Sang
Guru
Trias Kuncahyono ;
Wartawan
Senior Kompas
|
KOMPAS, 19 Februari 2017
Apakah daun
yang gugur dari pohon di musim salju merasa dikalahkan oleh hawa dingin?
Begitu tulis
Paulo Coelho, dalam novel Manuscrito Encotrado en Accra (Manuskrip yang
Ditemukan di Accra), mengutip perkataan Sang Guru ketika menjawab permintaan
Yakob: ”Ajari kami tentang kekalahan.”
Kata pohon
kepada daun, ”Demikianlah siklus kehidupan. Kaupikir dirimu akan mati, tetapi
nyatanya kau tetap hidup di dalamku. Berkat dirimu, aku bisa bernapas dan
hidup. Berkat dirimu pula aku merasa dicintai, sebab aku sanggup memberikan
naungan kepada pengelana yang kelelahan. Getahmu ada di dalam getahku; kita
berdua satu.”
Selain sebagai
organ pemasak dan penghasil makanan bagi pertumbuhan, daun juga memiliki
beberapa fungsi penting lain dalam menopang metabolisme tanaman. Fungsi daun
pada tanaman tersebut, antara lain sebagai pengambil zat-zat makanan
(resorbsi), penyimpanan makanan, pengolahan zat-zat makanan (asimilasi),
penguapan air (transpirasi), pernapasan (respirasi), induksi bunga, organ
untuk perbanyakan secara vegetatif, organ untuk perangkap serangga, dan untuk
menaikkan daun.
Jelaslah
dengan demikian, bahwa daun yang gugur lepas dari ranting, melayang-layang tak
berdaya dipermainkan angin, dan akhirnya jatuh menyentuh bumi, bukanlah
sebuah kekalahan. Ia telah berjuang keras, mengerahkan seluruh dayanya, demi
keberlangsungan hidup pohon. Pengorbanan dirinya tak kepalang tanggung, warna
diri yang semula hijau, berubah menjadi kuning, dan akhirnya kecoklatan.
Dalam siklus
alam, demikian kata Sang Guru, tak ada kemenangan maupun kekalahan: yang ada
hanyalah pergerakan. Musim dingin berjuang keras untuk mempertahankan
kekuasaannya. Akan tetapi, akhirnya harus tunduk pada musim semi yang datang.

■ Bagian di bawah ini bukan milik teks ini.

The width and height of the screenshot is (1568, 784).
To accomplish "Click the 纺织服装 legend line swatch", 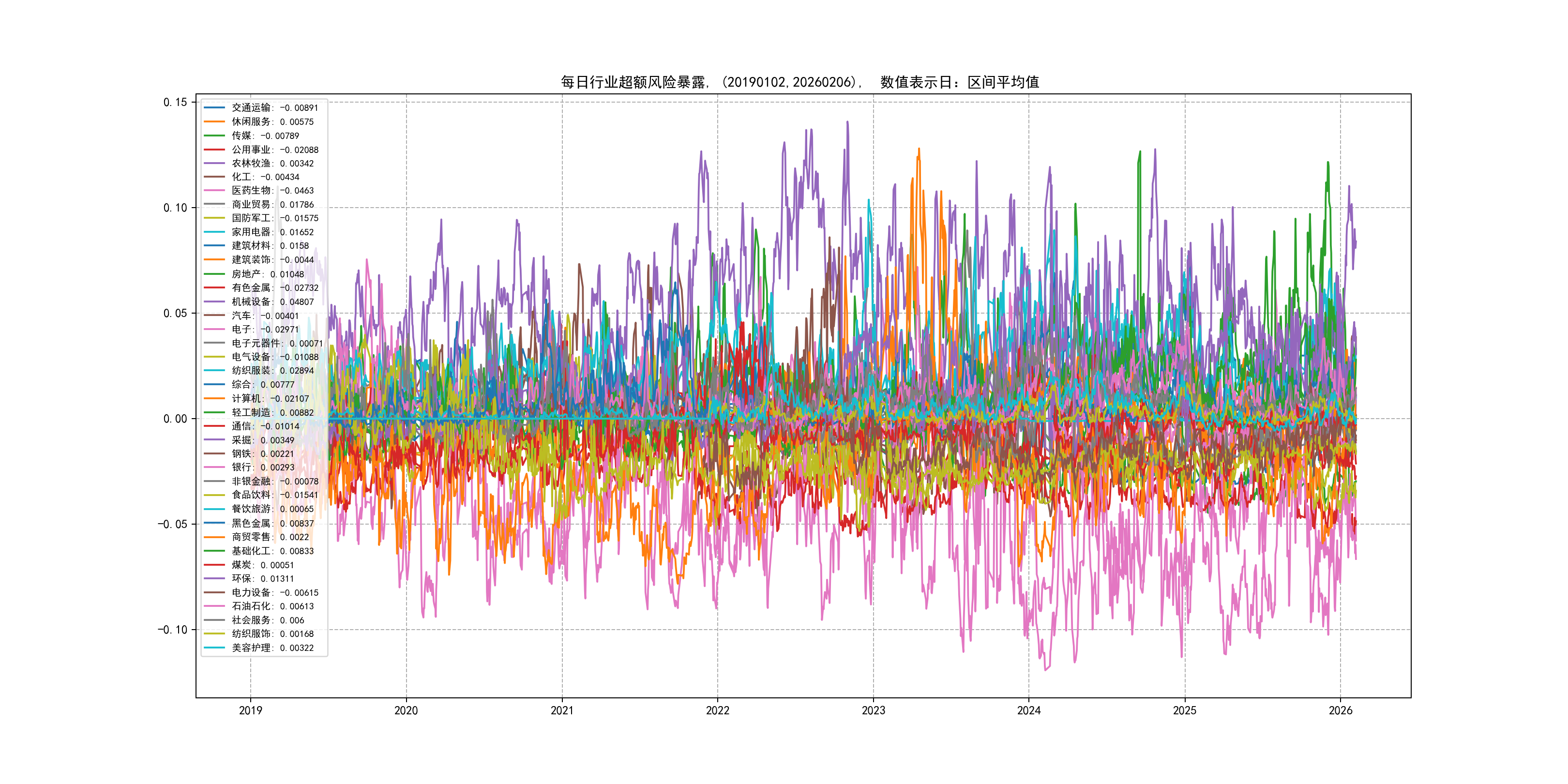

Musim semi pun harus menghentikan keindahannya karena datangnya musim gugur,
yang akan segera digantikan musim dingin kembali.
Demikian pula
matahari. Ketika pagi hari ia terbit dari ufuk timur, dan sepanjang hari
memperlihatkan keperkasaan dan kekuasaannya, menumpahkan panasnya ke bumi,
pada saatnya harus tenggelam pula. Ketika senja telah tiba, ia harus
tenggelam ditelan bumi, dan kegelapan yang menggantikannya. Ada bulan dan
bintang tergantung di langit, tetapi mereka tidak juga mampu memberikan
terang yang sempurna pada bumi. Bahkan, sinar bulan, tak mampu menembus
lebatnya daun.
Itulah hukum
alam: ada awal, ada akhir. Ada pagi, ada sore. Ada siang, ada malam. Semua
berjalan sebagaimana waktunya, persis yang disampaikan oleh Sang Pengkhotbah.
Untuk segala sesuatu ada masanya, untuk apa pun di bawah langit ada waktunya.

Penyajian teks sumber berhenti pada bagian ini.